LOWESTOFT, UK — 4C Offshore, a TGS company, has downgraded its forecast for development of global offshore wind capacity by nearly 25% over the next four years.

According to the consultant’s latest quarterly Market Overview Report, steeply rising capital costs, inflation and supply chain disruption are leading developers to delay their projects.

Analysis of 113 offshore wind projects found that a planned 15 GW was under financial stress, in particular for power offtake contracts secured between 2019 and 2022. A further 10.9 GW could also be at risk, although the developers in these cases have not yet signaled concerns.

The situation is delaying projects with a decline in offshore wind projects getting under way for installation between 2023 and 2027. The outlook for 2030 is better, thanks to long-term demand and strong fundamentals.

At the same time, various key indicators remain strong. Among these are:

  • Lease rounds and seabed awards: Governments continue to award seabed to developers, with 35.5 GW of capacity already issued in 2023. Although this is some way below the record 53.5 GW awarded during the first three-quarters of 2022, it is close to doubles the annual average of 18.4 GW for 2016-22. And countries such as Estonia, Norway, Portugal, Spain and Uruguay are either staging or planning their first offshore wind lease rounds.
  • Construction permits: A record number were issued in Q3 2023, surpassing 8 GW of capacity across five countries.
  • Final Investment Decisions: Northland and Orlen have obtained project finance for the 1.1- GW Baltic Power development, so measures introduced by Poland’s government have been successful in this case. And RWE has arranged investment for its 1-GW Thor project, as have Northland/Mitsui for the 1-GW Hai Long.

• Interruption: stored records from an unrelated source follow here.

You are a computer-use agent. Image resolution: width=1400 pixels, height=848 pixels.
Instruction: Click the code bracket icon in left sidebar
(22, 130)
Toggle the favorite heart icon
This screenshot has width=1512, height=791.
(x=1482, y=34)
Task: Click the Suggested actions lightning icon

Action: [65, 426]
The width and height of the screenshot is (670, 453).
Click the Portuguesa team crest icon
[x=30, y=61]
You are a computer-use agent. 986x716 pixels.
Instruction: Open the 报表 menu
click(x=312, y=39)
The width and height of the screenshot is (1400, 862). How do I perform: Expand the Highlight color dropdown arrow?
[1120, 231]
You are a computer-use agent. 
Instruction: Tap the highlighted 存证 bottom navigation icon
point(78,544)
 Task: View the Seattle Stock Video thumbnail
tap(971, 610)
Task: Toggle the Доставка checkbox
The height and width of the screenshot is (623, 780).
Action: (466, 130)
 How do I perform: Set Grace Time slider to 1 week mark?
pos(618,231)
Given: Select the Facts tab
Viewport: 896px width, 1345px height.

Richard Aukland, director of Research at TGS-4C Offshore, said, "The delays and cancellations experienced by some present opportunities for others.

“In the supply chain, vessel operators may benefit from shifting timelines, providing valuable installation capacity when existing contractors are unavailable. Additionally, postponed and cancelled projects enable developers to negotiate new terms with recently freed-up supply chain capacity."